Thus the corruption of a poet is the generation of a critic: I mean of a critic in the general acceptation of this age; for formerly they were quite another species of men. They were defenders of poets, and commentators on their works; to illustrate obscure beauties; to place some passages in a better light; to redeem others from malicious interpretations; to help out an author's modesty, who is not ostentatious of his wit; and, in short, to shield him from the ill-nature of those fellows, who were then called Zoili and Momi, and now take upon themselves the venerable name of censors. But neither Zoilus, nor he who endeavoured to defame Virgil, were ever adopted into the name of critics by the ancients: what their reputation was then, we know; and their successors in this age deserve no better.
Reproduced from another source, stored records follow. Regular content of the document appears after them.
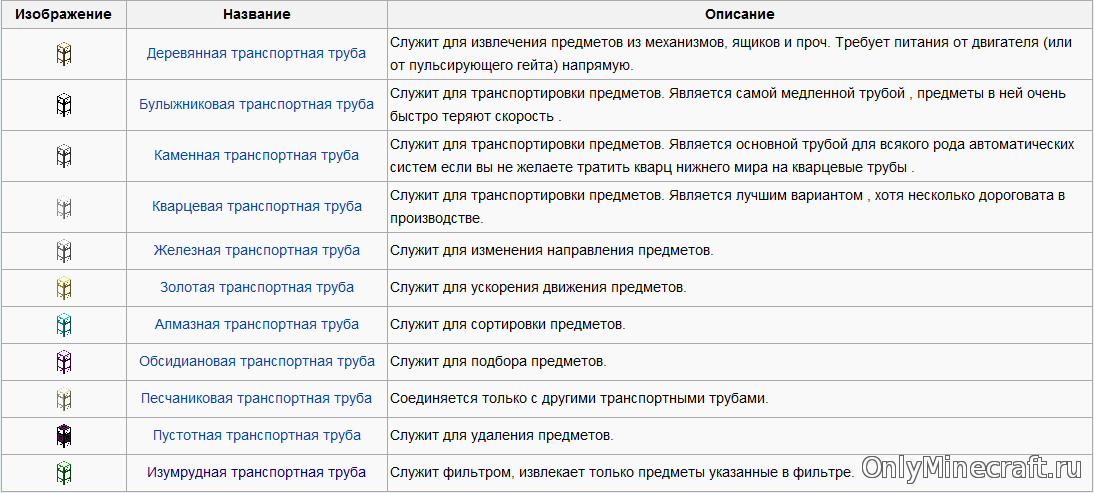Viewport: 1094px width, 493px height.
Task: Click the sandstone transport pipe icon
Action: [64, 398]
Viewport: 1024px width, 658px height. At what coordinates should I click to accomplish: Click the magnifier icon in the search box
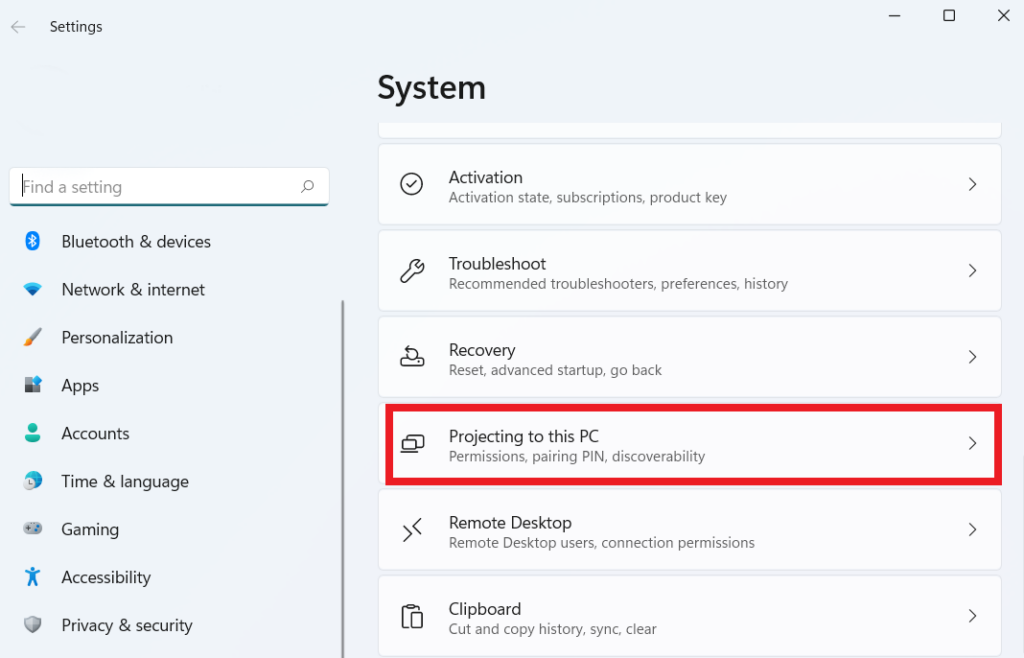308,187
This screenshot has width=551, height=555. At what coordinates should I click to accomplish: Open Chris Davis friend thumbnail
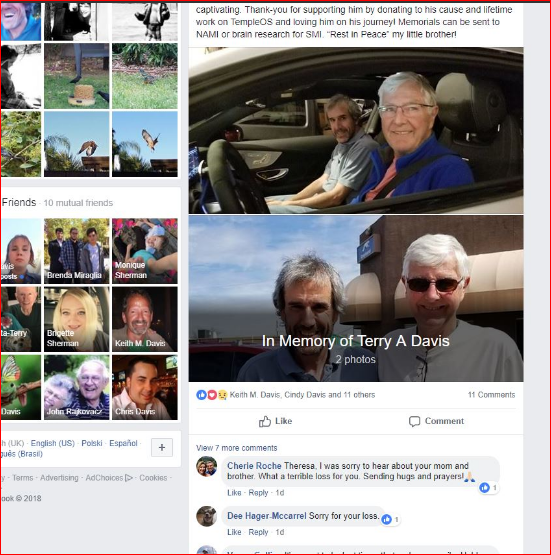point(145,387)
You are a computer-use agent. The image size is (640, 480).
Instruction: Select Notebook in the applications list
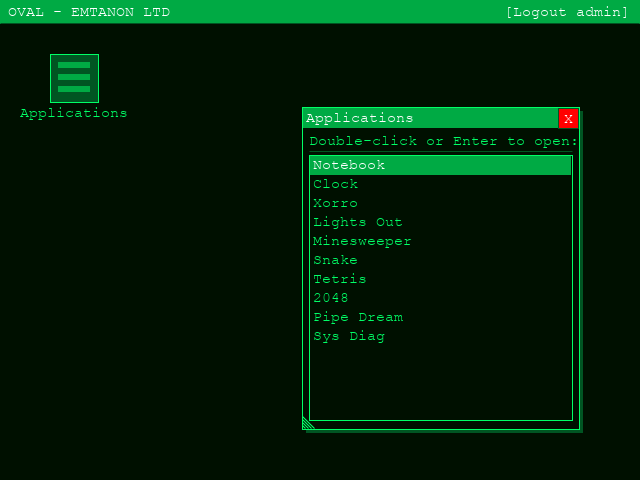(x=349, y=165)
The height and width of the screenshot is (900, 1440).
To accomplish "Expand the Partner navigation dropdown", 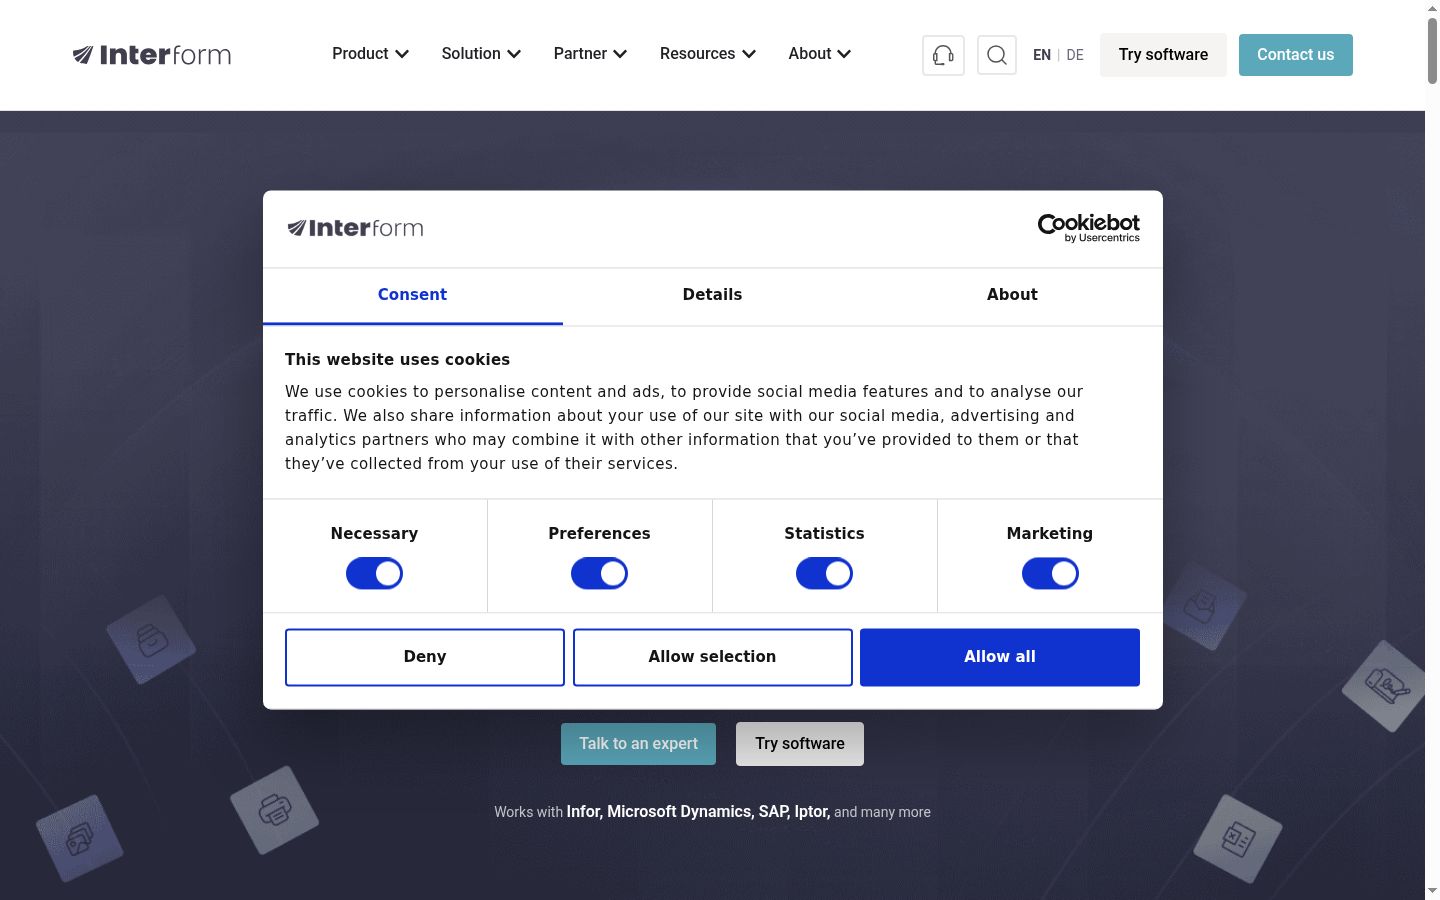I will (590, 54).
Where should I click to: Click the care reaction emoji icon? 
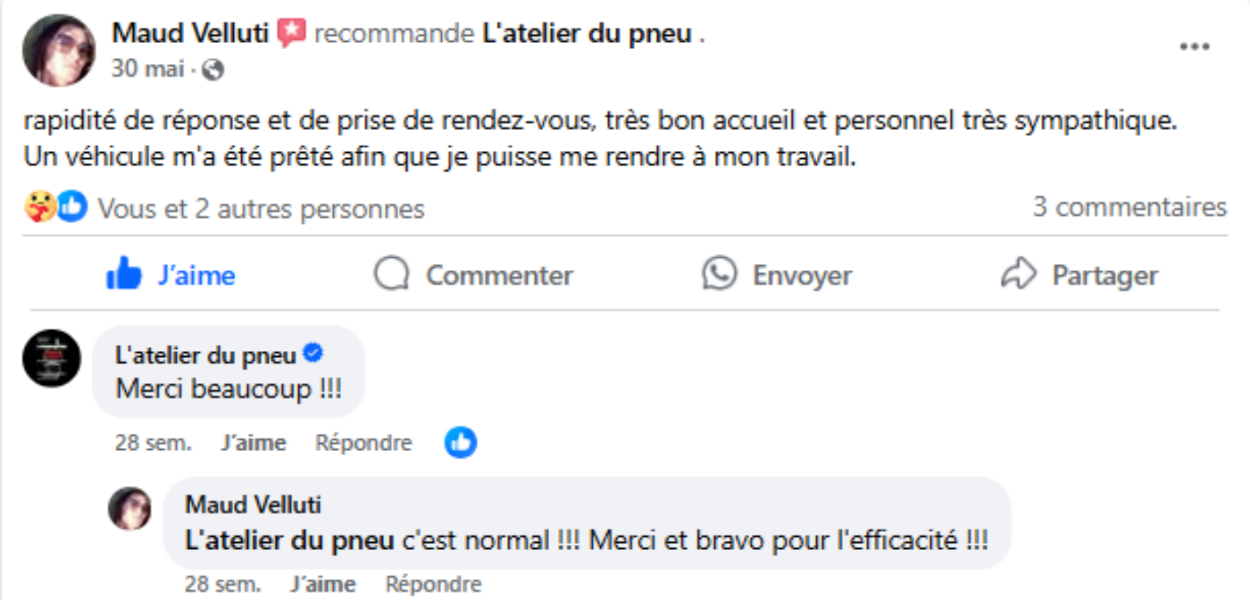[x=40, y=208]
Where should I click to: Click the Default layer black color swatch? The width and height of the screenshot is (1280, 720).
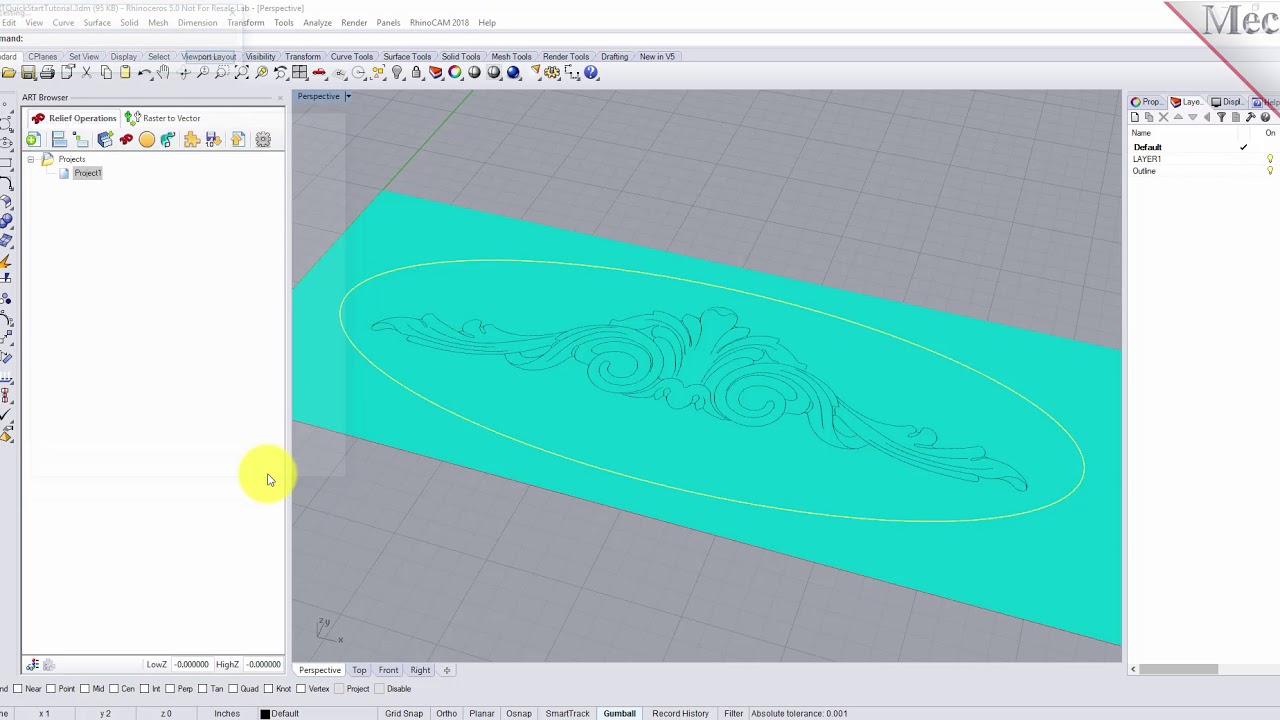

Are our auxiliary forces turned our enemies? are they, who at best are but wits of the second order, and whose only credit amongst readers is what they obtained by being subservient to the fame of writers; are these become rebels of slaves, and usurpers of subjects? or, to speak in the most honourable terms of them, are they from our séconds become principals against us? Does the ivy undermine the oak, which supports its weakness? What labour would it cost them to put in a better line, than the worst of those which they expunge in a true poet? Petronius, the greatest wit perhaps of all the Romans, yet when his envy prevailed upon his judgment to fall on Lucan, he fell himself in his attempt: he performed worse in his Essay of the Civil War, than the author of the Pharsalia;

« FöregåendeFortsätt »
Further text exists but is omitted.